For more information on this discussion please see: https://class.coursera.org/getdata-002/forum/thread?thread_id=28 (in particular Community TA David Hood's comment: "People have generally ignored the inertial signals, but like in any project where you are not sure about the spec, the magic sentence for the analyst is "for the purposes of this analysis, the variables were defined as...")
- Since the instruction states extract "only the measurements on the mean and standard deviation for each measurement" it was decided to include all variable names that included either mean or std (for standard deviation) regardless of case or placement in the variable name. This resulted in a selection of 86 variables in all. Other possible choices were names explicitly labeled mean() or std() (66 variables), or mean() + std() + meanFreq() (79 variables). The additional 7 variables included in this analysis represent those that represent the angle between two vectors. As the instruction is somewhat ambiguous it was decided to err on the side of including excess information that could later be dropped rather than exclude information that might be required.
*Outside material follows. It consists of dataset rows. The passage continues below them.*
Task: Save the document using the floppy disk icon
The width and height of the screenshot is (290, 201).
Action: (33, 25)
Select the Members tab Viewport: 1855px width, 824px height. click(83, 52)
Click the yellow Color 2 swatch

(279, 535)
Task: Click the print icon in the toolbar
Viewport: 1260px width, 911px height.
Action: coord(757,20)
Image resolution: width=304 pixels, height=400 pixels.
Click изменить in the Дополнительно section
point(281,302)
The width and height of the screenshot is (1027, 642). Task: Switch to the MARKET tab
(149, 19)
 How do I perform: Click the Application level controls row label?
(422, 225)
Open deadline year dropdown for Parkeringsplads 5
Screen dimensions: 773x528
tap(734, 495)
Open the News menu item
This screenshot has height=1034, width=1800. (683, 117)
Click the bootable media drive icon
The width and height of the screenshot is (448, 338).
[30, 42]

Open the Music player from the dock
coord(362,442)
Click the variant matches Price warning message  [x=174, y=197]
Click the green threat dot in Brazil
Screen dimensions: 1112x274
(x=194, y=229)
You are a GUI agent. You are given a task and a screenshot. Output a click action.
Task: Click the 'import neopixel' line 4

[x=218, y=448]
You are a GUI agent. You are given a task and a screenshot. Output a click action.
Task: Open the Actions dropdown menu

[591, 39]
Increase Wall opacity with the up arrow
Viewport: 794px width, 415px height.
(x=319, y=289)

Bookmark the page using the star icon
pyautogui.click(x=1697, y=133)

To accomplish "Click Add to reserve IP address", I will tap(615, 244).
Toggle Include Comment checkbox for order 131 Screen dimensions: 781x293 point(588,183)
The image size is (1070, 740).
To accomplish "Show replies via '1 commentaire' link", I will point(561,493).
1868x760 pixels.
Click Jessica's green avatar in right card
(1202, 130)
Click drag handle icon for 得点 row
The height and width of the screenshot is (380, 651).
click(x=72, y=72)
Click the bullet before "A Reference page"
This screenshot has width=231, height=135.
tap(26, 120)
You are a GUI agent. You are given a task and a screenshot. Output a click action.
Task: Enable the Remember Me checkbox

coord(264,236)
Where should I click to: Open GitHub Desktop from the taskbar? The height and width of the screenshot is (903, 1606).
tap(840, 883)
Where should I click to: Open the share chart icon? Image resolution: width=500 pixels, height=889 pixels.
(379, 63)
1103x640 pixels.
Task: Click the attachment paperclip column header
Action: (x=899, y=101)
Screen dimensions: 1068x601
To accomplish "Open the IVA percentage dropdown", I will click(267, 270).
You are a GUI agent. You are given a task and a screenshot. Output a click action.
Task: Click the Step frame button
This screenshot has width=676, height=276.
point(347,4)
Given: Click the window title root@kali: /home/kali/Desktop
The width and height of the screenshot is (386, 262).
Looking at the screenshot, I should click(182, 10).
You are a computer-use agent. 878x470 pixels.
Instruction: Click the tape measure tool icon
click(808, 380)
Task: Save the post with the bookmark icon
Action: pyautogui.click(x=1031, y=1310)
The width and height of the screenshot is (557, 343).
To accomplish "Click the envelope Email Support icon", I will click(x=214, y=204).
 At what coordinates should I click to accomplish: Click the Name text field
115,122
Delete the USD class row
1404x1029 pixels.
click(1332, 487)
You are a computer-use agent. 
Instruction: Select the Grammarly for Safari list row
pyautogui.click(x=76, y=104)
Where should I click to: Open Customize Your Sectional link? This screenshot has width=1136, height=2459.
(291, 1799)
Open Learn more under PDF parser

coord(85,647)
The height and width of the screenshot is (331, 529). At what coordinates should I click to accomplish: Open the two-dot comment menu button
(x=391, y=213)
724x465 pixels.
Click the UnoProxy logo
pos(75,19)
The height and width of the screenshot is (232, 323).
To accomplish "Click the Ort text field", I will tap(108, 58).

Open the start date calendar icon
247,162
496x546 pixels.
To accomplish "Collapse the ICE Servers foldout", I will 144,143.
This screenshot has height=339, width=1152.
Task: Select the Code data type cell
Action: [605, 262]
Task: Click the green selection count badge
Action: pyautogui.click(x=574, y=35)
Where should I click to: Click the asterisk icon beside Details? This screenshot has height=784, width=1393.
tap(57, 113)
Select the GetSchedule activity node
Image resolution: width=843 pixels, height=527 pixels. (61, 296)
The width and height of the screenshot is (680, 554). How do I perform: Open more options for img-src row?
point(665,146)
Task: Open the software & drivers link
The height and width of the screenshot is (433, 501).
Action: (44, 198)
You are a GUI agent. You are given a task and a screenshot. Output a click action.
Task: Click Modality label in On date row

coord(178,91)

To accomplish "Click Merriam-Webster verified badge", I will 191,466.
In accordance with this instruction the master data set 'masterData' was subsetted to include only these 86 variables plus the subject and activity ID's for a total of 10299 rows by 88 columns. This subsetting is reflected in run_analysis.R as subMaster.
-
In order to label activities in the data set the 'activity_labels.txt' file was imported from the downloaded data and used to label the activity ID's provided with the test and training data sets by converting the activityID variable to a factor variable setting the levels equal to the id's and the labels for those levels equal to labels in the 'activity_labels.txt' file. These steps are outlined and commented on in run_analysis.R.
-
Instruction 4 was interpreted as equivalent to instruction 3. The data set was labeled with activity labels as described above. Please see the discussion forum thread below for additional discussion of this topic. https://class.coursera.org/getdata-002/forum/thread?thread_id=396
-
In order to create the tidy data set with the average of each variable for each activity and each subject subMaster was restructured using the melt and dcast functions in Hadley Wickham's reshape2 package using the casting formula: subjectID ~ activityID + variable, resulting in a data set with 30 rows (one for each subject) and 517 columns, where each column measure was appended with one of the 6 activities performed by the subject (6 activities * 86 variables = 516 + 1 subject ID = 517 note: activityID is eliminated since this information is merged with the variable names. This data set was then written to the file 'uciHarbySubActMean.txt'.
This format was based on the tidy data principles as explained below:
- Each variable forms a column.
- Each observation forms a row.
- Each type of observational unit forms a table.
Observational units are something like (a person, or a day, or a race) across attributes.
So, in 'uciHarbySubActMean.txt' the observational unit is the person which forms a row and the variables measure each person's movement (in various ways) across different activities. For additional discussion of this topic see:
https://class.coursera.org/getdata-002/forum/thread?thread_id=146#comment-934
Finally, since there was some ambiguity about which data sets should be exported additional commands are included at the bottom of run_analysis.R to produce the full data set as well as the full data set with means and standard deviations extracted as tab delimited files. These commands are commented out, but may be commented back in to write these files.